Angel furrowed his brow. “Not ‘nothing.’”

My voice quavered. “I was fired this morning. So, unless holding my sister’s hand counts as delivering a baby, I’d say nothing.”

Neelam winced. Too much information.

Angel leaned closer to partially shield me from her and whispered, “Why didn’t you tell me?”

“I didn’t want to distract you from your test. But I failed at that too.” I sniffed and wiped away the tears that fell in earnest. “I’m sorry. I should go.”

“Didn’t you need to eat?” he asked incredulously.

“Yes, but I can’t. Not here.” I didn’t belong. Couldn’t they see?

“Come with me. I’ll get you something.” Angel led me off by the crook of my arm.
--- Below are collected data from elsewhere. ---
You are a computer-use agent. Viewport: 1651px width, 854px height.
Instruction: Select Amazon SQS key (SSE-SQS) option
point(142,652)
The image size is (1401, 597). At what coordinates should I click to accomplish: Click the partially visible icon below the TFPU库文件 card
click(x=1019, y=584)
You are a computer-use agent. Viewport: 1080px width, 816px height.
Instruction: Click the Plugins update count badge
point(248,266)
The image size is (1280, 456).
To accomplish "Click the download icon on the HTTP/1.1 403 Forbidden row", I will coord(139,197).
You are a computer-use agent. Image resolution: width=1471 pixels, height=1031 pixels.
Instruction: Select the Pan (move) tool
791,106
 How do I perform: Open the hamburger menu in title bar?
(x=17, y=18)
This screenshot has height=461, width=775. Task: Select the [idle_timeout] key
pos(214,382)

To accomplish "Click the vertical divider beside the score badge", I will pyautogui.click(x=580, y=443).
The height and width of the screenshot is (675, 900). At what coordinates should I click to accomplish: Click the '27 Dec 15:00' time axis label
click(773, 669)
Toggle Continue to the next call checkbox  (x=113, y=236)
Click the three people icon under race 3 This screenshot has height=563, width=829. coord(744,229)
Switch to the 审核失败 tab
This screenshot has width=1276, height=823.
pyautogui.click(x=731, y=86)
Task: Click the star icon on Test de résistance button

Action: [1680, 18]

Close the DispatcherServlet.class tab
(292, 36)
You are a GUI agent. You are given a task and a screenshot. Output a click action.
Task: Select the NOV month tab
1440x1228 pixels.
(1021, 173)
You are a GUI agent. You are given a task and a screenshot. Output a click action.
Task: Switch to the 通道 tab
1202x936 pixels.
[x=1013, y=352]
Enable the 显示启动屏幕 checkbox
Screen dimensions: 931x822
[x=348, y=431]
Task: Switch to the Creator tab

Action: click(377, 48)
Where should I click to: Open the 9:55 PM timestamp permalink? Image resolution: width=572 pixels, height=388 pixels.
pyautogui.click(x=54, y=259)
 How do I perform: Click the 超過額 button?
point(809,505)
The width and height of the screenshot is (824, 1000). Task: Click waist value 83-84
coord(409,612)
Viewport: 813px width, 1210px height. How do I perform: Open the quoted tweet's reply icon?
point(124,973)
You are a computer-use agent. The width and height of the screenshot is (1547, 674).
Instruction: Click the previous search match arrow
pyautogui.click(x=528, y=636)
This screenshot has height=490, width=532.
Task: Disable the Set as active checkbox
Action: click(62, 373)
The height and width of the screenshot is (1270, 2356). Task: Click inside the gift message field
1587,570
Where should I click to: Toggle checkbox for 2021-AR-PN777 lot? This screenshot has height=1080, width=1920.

“Bye,” I mumbled to Neelam. This was so embarrassing.

Angel and I crowded into the elevator. He positioned himself as a barrier between me and the strangers inside.

“We’re not going to the Cake Warehouse, are we?” I whispered.

He furrowed his brow. “No. The café is open.”

That was usually more expensive than the cafeteria. Less people to witness my meltdown, though.

“Don’t you like Cake Warehouse?” he asked, his tone dancing on the edge of concern.

“I do. I just want to avoid anything mall-related for a bit.”

He frowned at our distorted reflections in the steel elevator doors. “So, you won’t come by my shifts anymore?”

I raised my shoulders helplessly. “I won’t be there.”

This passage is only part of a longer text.